# Extrait fourni
+++
Pierre-Luc SEGUILLON : Attendez, concrètement ça veut dire quoi une régionalisation telle que vous la souhaitez ou telle qu'elle serait souhaitable pour la Bretagne par exemple comme pour d'autres régions sur le plan de l'éducation nationale et des universités. Très concrètement, çà veut dire quoi ?
Alain MADELIN : Dans les pays qui ont décentralisé autour de nous, vous pouvez regarder, tout le monde décentralise sous des formes un peu diverses ses établissements d'enseignement. Cela veut dire que la coordination se fait au niveau régional mais il était bien entendu que dans mon esprit, d'ailleurs je l'ai souvent dit, que l'éducation n'a pas vocation seulement à être régionalisée, les établissements ont vocation a être autonomisés. Si vous prenez les universités, le modèle des universités qui marchent, on les connaît, c'est le modèle des l'universités libres, autonomes, concurrentes...
Pierre-Luc SEGUILLON : Financées par ?
Alain MADELIN : Financées bien évidemment par l'Etat pour une large part, pas seulement d'ailleurs par l'Etat parce qu'il faut d'autres financements, financées par l'Etat mais pas forcément par l'Etat national, financées par les régions qui disposent des ressources propres pour financer leurs universités et croyez moi les quelques universités libres et autonomes qui ont pu être faites à l'initiative des collectivités locales, ça marche. J'étais encore il y a quelques jours à Sofia Antipolis, on parlait des formations de... on a des pénuries d'informaticiens, et bien là en toute liberté, parce qu'ils ont pas eu de contraintes, ils ont pu réussir à préparer les informaticiens de demain dont on a besoin.
+++
# Informations affichées

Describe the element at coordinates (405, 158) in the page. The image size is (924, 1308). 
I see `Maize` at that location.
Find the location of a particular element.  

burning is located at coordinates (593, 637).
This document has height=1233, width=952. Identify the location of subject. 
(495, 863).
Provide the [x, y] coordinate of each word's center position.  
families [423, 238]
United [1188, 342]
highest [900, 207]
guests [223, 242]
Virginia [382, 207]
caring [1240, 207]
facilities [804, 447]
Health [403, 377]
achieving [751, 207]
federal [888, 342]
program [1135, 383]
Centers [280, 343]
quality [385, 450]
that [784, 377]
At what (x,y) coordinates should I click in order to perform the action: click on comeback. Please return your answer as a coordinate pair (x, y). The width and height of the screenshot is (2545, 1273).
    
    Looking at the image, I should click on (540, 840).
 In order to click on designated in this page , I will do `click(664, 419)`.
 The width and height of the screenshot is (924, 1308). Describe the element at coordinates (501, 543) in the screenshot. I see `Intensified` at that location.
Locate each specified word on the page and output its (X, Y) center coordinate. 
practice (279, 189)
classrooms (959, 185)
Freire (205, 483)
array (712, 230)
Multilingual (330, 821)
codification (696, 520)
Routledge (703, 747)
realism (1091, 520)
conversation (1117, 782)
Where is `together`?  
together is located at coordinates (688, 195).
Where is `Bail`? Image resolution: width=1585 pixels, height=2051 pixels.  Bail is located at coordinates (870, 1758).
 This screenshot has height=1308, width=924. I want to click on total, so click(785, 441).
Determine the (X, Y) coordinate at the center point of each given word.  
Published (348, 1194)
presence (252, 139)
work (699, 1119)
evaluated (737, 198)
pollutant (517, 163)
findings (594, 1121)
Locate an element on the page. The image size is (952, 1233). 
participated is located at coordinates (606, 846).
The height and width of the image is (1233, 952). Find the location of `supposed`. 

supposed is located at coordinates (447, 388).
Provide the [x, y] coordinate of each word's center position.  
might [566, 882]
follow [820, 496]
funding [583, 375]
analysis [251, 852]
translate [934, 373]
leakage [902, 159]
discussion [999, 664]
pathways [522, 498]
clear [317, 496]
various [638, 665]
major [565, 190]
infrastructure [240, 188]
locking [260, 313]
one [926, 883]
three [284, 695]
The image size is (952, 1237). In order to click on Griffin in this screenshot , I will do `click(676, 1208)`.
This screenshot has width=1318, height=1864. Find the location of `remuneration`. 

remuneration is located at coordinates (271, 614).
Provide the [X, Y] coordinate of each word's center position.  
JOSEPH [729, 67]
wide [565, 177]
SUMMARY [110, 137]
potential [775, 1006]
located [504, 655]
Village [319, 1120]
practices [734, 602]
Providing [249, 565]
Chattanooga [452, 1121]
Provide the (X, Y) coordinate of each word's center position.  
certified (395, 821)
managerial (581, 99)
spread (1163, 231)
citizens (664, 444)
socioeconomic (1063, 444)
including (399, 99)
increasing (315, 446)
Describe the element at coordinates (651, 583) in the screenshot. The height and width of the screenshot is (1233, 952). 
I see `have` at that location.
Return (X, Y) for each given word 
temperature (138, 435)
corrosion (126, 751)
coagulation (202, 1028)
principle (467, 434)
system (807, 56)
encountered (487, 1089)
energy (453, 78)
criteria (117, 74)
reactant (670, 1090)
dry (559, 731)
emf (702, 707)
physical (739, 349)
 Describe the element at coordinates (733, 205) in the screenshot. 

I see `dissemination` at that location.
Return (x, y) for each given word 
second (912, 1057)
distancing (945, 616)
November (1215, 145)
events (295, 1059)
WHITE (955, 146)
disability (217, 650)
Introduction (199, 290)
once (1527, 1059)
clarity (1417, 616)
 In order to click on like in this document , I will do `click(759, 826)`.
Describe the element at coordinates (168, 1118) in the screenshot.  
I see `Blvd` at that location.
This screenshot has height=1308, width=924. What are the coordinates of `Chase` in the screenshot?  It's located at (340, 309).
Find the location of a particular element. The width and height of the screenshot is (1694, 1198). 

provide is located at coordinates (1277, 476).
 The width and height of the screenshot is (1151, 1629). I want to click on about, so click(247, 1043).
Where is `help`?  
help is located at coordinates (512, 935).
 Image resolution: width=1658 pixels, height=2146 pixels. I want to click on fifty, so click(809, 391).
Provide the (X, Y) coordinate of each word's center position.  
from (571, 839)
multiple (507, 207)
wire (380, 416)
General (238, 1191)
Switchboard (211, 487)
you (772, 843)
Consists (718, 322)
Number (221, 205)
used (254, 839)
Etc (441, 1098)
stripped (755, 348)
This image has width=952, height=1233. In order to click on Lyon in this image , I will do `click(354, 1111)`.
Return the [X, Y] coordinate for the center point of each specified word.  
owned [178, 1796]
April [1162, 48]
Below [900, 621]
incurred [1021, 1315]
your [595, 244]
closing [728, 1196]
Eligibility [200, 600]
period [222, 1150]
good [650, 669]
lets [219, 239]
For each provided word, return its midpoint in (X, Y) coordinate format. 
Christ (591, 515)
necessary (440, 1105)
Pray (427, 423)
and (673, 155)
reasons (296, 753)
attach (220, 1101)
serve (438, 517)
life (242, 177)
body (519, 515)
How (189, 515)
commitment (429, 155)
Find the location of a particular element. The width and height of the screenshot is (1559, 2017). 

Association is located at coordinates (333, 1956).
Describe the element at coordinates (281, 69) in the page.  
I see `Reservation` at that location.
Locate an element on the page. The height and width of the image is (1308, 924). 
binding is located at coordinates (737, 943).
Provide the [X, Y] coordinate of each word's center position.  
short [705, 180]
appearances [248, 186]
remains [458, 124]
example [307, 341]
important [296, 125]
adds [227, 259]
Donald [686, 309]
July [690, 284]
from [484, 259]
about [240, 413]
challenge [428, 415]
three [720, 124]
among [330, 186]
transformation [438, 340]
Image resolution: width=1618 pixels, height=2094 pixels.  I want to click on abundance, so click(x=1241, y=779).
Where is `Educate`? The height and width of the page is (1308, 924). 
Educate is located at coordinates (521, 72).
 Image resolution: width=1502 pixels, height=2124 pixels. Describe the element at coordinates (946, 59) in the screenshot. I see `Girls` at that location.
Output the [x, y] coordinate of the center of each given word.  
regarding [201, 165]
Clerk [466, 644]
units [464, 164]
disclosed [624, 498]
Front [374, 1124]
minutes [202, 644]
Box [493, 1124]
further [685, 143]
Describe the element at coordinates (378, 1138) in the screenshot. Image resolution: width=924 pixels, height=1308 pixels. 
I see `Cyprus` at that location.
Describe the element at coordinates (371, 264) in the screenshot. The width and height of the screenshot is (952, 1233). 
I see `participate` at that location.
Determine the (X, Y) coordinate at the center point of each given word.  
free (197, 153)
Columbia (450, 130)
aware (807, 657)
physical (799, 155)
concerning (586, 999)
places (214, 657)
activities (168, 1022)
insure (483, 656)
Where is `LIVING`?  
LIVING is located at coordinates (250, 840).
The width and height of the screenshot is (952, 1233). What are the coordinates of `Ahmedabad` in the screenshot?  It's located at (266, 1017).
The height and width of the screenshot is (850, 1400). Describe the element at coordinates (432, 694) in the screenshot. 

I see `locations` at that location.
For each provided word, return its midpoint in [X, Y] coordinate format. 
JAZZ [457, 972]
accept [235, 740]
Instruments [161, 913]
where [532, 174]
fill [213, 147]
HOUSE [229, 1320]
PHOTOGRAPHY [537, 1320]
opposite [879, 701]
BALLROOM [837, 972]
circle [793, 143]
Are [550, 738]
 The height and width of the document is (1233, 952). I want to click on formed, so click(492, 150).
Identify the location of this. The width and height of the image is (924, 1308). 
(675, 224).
+++
# Liste des tâches
• A. Répondez à ces questions sur l'entretien :
(i) Selon Alain Madelin, quel est le modèle des universités qui marchent ?
(ii) Où Alain Madelin se trouvait-il encore quelques jours auparavant ?
(iii) De quels professionnels y a-t-il une pénurie d'après lui ?
• B. Mettez à jour l'entretien en réécrivant tout ce qui va de « Pierre-Luc SEGUILLON : Attendez, concrètement » jusqu'à « dire quoi ? », et remplacez-y « Bretagne » par « Normandie ».
Les entrées ne sont pas utiles ici.

# Solutions proposées
• A.
(i) Le modèle des universités libres, autonomes, concurrentes.
(ii) À Sofia Antipolis.
(iii) D'informaticiens.

• B.
Pierre-Luc SEGUILLON : Attendez, concrètement ça veut dire quoi une régionalisation telle que vous la souhaitez ou telle qu'elle serait souhaitable pour la Normandie par exemple comme pour d'autres régions sur le plan de l'éducation nationale et des universités. Très concrètement, çà veut dire quoi ?